[Stored data entries]
※

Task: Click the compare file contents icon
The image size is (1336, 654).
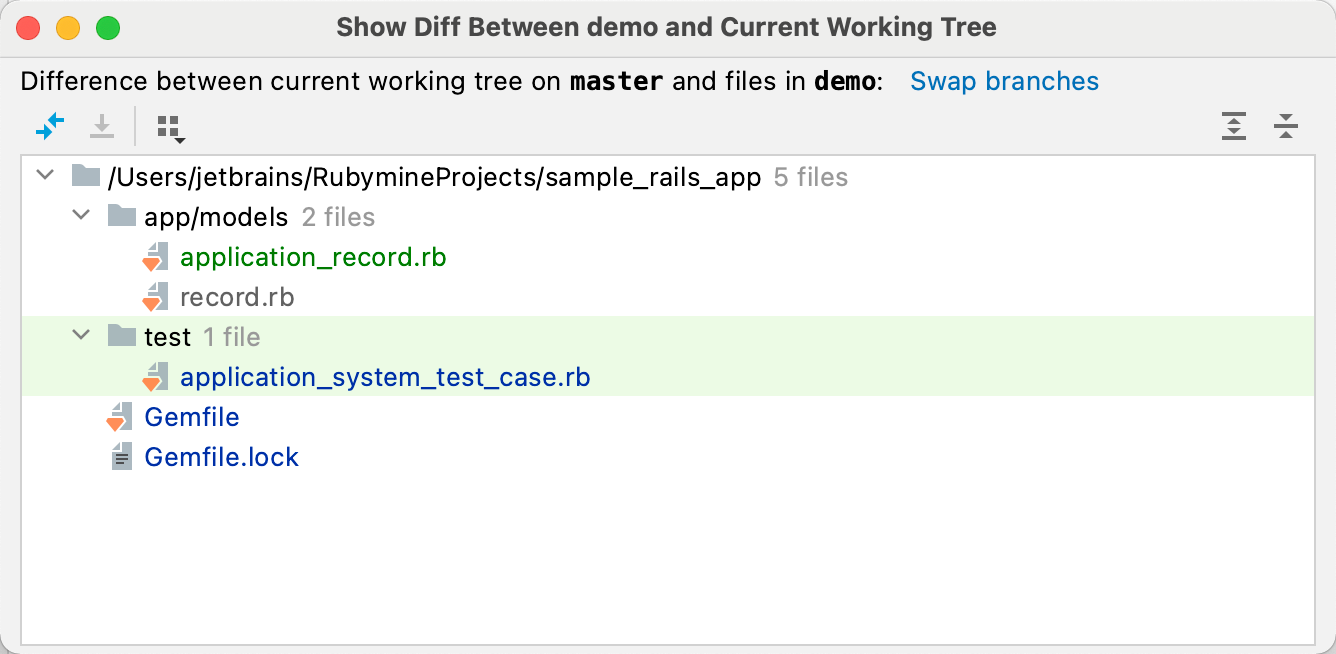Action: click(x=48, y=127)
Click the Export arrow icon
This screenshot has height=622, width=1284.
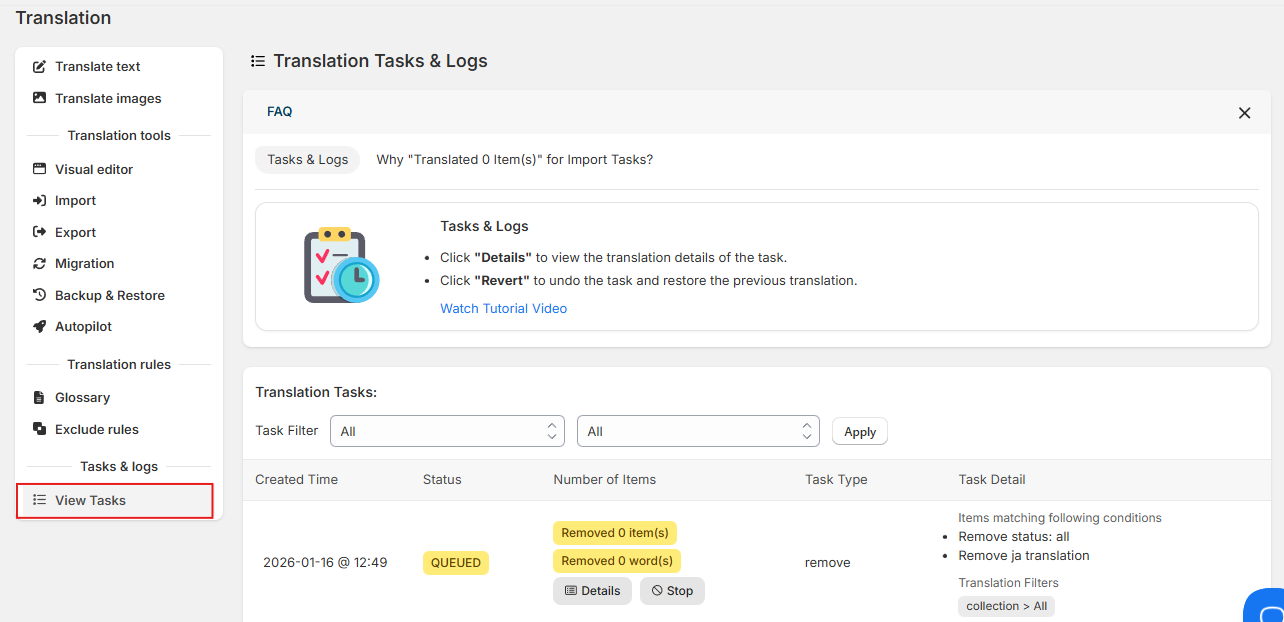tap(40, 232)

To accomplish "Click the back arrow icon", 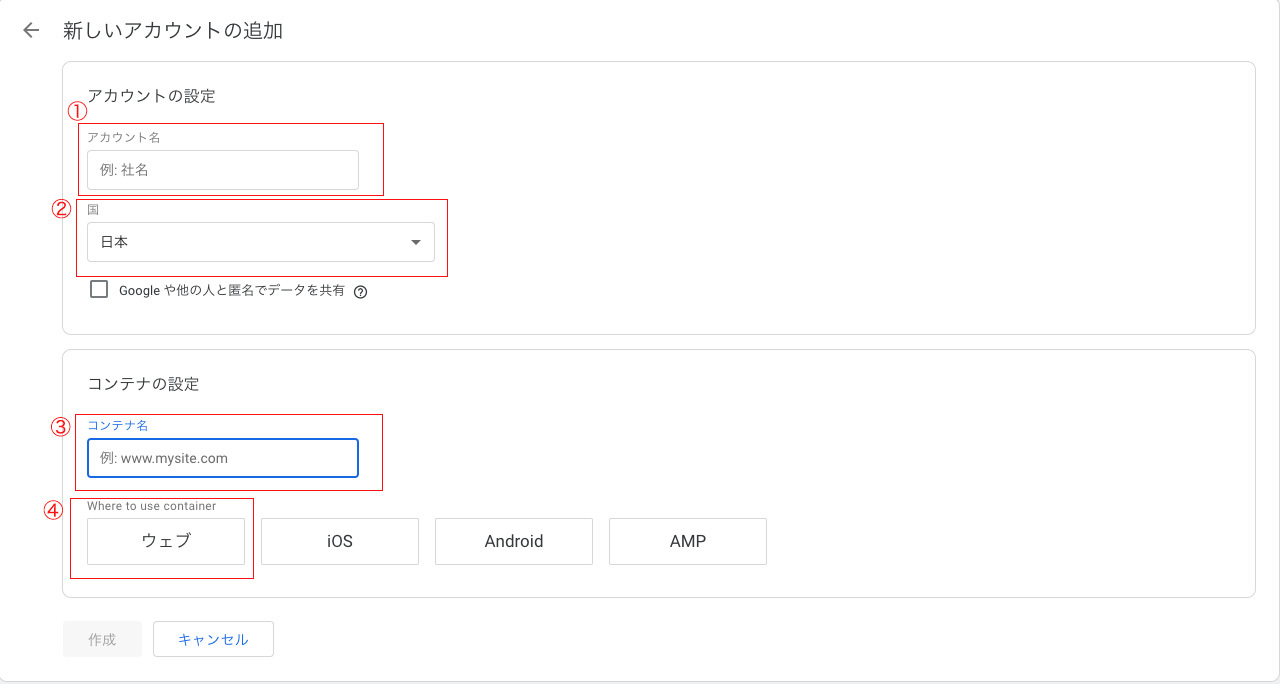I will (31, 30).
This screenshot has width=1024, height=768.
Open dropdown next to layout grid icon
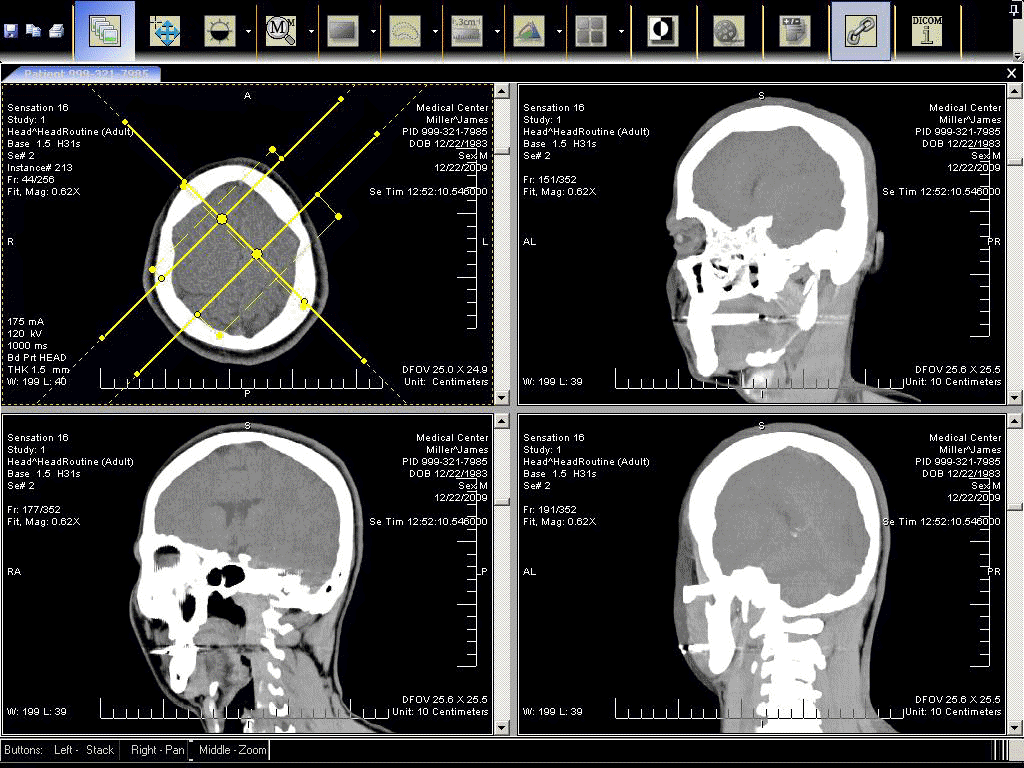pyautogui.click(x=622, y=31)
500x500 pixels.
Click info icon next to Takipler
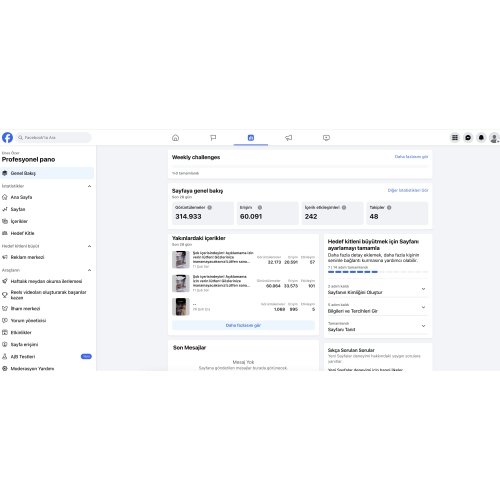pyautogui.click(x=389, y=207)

※

> Task brief
Exactly the lines from the one containing "This screenshot has width=1024, height=768." to the end of the records above, both end lines included, are to be printed, and no pictures with them.

> Answer section
This screenshot has width=1024, height=768.
Open dropdown next to layout grid icon
pyautogui.click(x=622, y=31)
500x500 pixels.
Click info icon next to Takipler
pyautogui.click(x=389, y=207)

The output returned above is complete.